**What needs to be done**. Line by line, output the data that follows exactly as written.

**Record set**.
╭──

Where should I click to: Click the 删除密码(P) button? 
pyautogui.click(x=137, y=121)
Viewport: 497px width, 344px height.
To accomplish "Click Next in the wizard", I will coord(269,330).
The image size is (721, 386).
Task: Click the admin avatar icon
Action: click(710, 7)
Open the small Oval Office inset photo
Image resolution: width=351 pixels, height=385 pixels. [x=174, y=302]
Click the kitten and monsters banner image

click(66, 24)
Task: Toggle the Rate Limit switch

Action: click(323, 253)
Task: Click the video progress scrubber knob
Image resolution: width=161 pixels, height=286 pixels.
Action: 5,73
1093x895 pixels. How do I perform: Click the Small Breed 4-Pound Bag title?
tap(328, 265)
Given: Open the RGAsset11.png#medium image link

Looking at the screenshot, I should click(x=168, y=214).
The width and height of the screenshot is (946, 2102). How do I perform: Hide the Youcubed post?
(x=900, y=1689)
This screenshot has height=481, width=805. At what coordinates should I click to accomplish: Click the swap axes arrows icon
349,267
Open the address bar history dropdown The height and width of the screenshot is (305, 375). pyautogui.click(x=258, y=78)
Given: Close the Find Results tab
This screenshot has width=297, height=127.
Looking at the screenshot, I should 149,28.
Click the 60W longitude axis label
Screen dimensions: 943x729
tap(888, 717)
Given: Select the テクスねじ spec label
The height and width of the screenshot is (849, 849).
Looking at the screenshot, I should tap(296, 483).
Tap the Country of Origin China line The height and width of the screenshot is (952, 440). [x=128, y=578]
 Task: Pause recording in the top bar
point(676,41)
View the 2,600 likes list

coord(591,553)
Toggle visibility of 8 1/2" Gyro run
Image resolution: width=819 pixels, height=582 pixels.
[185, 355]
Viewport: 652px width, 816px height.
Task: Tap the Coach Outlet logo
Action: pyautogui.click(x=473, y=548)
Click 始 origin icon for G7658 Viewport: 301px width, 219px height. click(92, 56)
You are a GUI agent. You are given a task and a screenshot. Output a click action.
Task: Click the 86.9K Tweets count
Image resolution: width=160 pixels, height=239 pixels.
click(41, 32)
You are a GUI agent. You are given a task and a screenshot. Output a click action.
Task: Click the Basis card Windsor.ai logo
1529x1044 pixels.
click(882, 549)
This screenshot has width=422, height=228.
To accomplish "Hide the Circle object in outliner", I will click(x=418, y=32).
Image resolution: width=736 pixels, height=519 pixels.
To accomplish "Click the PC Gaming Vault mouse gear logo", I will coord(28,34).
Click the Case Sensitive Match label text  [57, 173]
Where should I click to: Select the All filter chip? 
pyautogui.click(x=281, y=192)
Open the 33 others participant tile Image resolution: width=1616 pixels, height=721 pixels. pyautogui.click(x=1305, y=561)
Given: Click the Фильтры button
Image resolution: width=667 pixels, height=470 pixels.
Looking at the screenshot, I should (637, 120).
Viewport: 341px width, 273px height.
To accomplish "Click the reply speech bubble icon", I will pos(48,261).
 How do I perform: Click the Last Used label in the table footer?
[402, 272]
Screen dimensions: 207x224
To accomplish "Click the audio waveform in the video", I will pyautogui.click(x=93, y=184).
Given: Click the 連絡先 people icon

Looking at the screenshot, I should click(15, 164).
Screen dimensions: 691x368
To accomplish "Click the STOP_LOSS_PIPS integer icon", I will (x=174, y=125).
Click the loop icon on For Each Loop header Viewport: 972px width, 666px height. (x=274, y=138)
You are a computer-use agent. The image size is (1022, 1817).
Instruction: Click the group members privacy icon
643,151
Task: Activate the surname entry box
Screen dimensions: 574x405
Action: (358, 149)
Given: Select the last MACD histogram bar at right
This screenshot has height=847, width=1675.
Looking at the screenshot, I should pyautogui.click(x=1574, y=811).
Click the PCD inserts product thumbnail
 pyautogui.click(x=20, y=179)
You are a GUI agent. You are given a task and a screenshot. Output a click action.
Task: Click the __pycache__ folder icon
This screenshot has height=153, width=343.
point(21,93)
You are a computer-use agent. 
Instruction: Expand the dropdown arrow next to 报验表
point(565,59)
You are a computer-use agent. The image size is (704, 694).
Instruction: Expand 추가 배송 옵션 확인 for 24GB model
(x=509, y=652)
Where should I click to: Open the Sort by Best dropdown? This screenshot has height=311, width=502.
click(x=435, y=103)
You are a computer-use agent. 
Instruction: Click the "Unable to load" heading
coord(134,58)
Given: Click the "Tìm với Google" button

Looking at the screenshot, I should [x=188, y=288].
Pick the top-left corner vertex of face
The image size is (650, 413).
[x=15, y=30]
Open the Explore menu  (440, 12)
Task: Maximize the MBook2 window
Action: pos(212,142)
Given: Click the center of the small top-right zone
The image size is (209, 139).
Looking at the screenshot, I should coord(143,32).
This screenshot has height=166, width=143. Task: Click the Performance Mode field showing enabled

╰──

**Solution**.
Where should I click to: Click the 删除密码(P) button? 
pyautogui.click(x=137, y=121)
Viewport: 497px width, 344px height.
To accomplish "Click Next in the wizard", I will coord(269,330).
The image size is (721, 386).
Task: Click the admin avatar icon
Action: click(710, 7)
Open the small Oval Office inset photo
Image resolution: width=351 pixels, height=385 pixels. [x=174, y=302]
Click the kitten and monsters banner image

click(66, 24)
Task: Toggle the Rate Limit switch

Action: click(323, 253)
Task: Click the video progress scrubber knob
Image resolution: width=161 pixels, height=286 pixels.
Action: 5,73
1093x895 pixels. How do I perform: Click the Small Breed 4-Pound Bag title?
tap(328, 265)
Given: Open the RGAsset11.png#medium image link

Looking at the screenshot, I should click(x=168, y=214).
The width and height of the screenshot is (946, 2102). How do I perform: Hide the Youcubed post?
(x=900, y=1689)
This screenshot has height=481, width=805. At what coordinates should I click to accomplish: Click the swap axes arrows icon
349,267
Open the address bar history dropdown The height and width of the screenshot is (305, 375). pyautogui.click(x=258, y=78)
Given: Close the Find Results tab
This screenshot has width=297, height=127.
Looking at the screenshot, I should 149,28.
Click the 60W longitude axis label
Screen dimensions: 943x729
tap(888, 717)
Given: Select the テクスねじ spec label
The height and width of the screenshot is (849, 849).
Looking at the screenshot, I should tap(296, 483).
Tap the Country of Origin China line The height and width of the screenshot is (952, 440). [x=128, y=578]
 Task: Pause recording in the top bar
point(676,41)
View the 2,600 likes list

coord(591,553)
Toggle visibility of 8 1/2" Gyro run
Image resolution: width=819 pixels, height=582 pixels.
[185, 355]
Viewport: 652px width, 816px height.
Task: Tap the Coach Outlet logo
Action: pyautogui.click(x=473, y=548)
Click 始 origin icon for G7658 Viewport: 301px width, 219px height. click(92, 56)
You are a GUI agent. You are given a task and a screenshot. Output a click action.
Task: Click the 86.9K Tweets count
Image resolution: width=160 pixels, height=239 pixels.
click(41, 32)
You are a GUI agent. You are given a task and a screenshot. Output a click action.
Task: Click the Basis card Windsor.ai logo
1529x1044 pixels.
click(882, 549)
This screenshot has width=422, height=228.
To accomplish "Hide the Circle object in outliner", I will click(x=418, y=32).
Image resolution: width=736 pixels, height=519 pixels.
To accomplish "Click the PC Gaming Vault mouse gear logo", I will coord(28,34).
Click the Case Sensitive Match label text  [57, 173]
Where should I click to: Select the All filter chip? 
pyautogui.click(x=281, y=192)
Open the 33 others participant tile Image resolution: width=1616 pixels, height=721 pixels. pyautogui.click(x=1305, y=561)
Given: Click the Фильтры button
Image resolution: width=667 pixels, height=470 pixels.
Looking at the screenshot, I should (637, 120).
Viewport: 341px width, 273px height.
To accomplish "Click the reply speech bubble icon", I will pos(48,261).
 How do I perform: Click the Last Used label in the table footer?
[402, 272]
Screen dimensions: 207x224
To accomplish "Click the audio waveform in the video", I will pyautogui.click(x=93, y=184).
Given: Click the 連絡先 people icon

Looking at the screenshot, I should click(15, 164).
Screen dimensions: 691x368
To accomplish "Click the STOP_LOSS_PIPS integer icon", I will (x=174, y=125).
Click the loop icon on For Each Loop header Viewport: 972px width, 666px height. (x=274, y=138)
You are a computer-use agent. The image size is (1022, 1817).
Instruction: Click the group members privacy icon
643,151
Task: Activate the surname entry box
Screen dimensions: 574x405
Action: (358, 149)
Given: Select the last MACD histogram bar at right
This screenshot has height=847, width=1675.
Looking at the screenshot, I should pyautogui.click(x=1574, y=811).
Click the PCD inserts product thumbnail
 pyautogui.click(x=20, y=179)
You are a GUI agent. You are given a task and a screenshot. Output a click action.
Task: Click the __pycache__ folder icon
This screenshot has height=153, width=343.
point(21,93)
You are a computer-use agent. 
Instruction: Expand the dropdown arrow next to 报验表
point(565,59)
You are a computer-use agent. The image size is (704, 694).
Instruction: Expand 추가 배송 옵션 확인 for 24GB model
(x=509, y=652)
Where should I click to: Open the Sort by Best dropdown? This screenshot has height=311, width=502.
click(x=435, y=103)
You are a computer-use agent. 
Instruction: Click the "Unable to load" heading
coord(134,58)
Given: Click the "Tìm với Google" button

Looking at the screenshot, I should [x=188, y=288].
Pick the top-left corner vertex of face
The image size is (650, 413).
[x=15, y=30]
Open the Explore menu  (440, 12)
Task: Maximize the MBook2 window
Action: pos(212,142)
Given: Click the center of the small top-right zone
The image size is (209, 139).
Looking at the screenshot, I should coord(143,32).
This screenshot has height=166, width=143. Task: Click the Performance Mode field showing enabled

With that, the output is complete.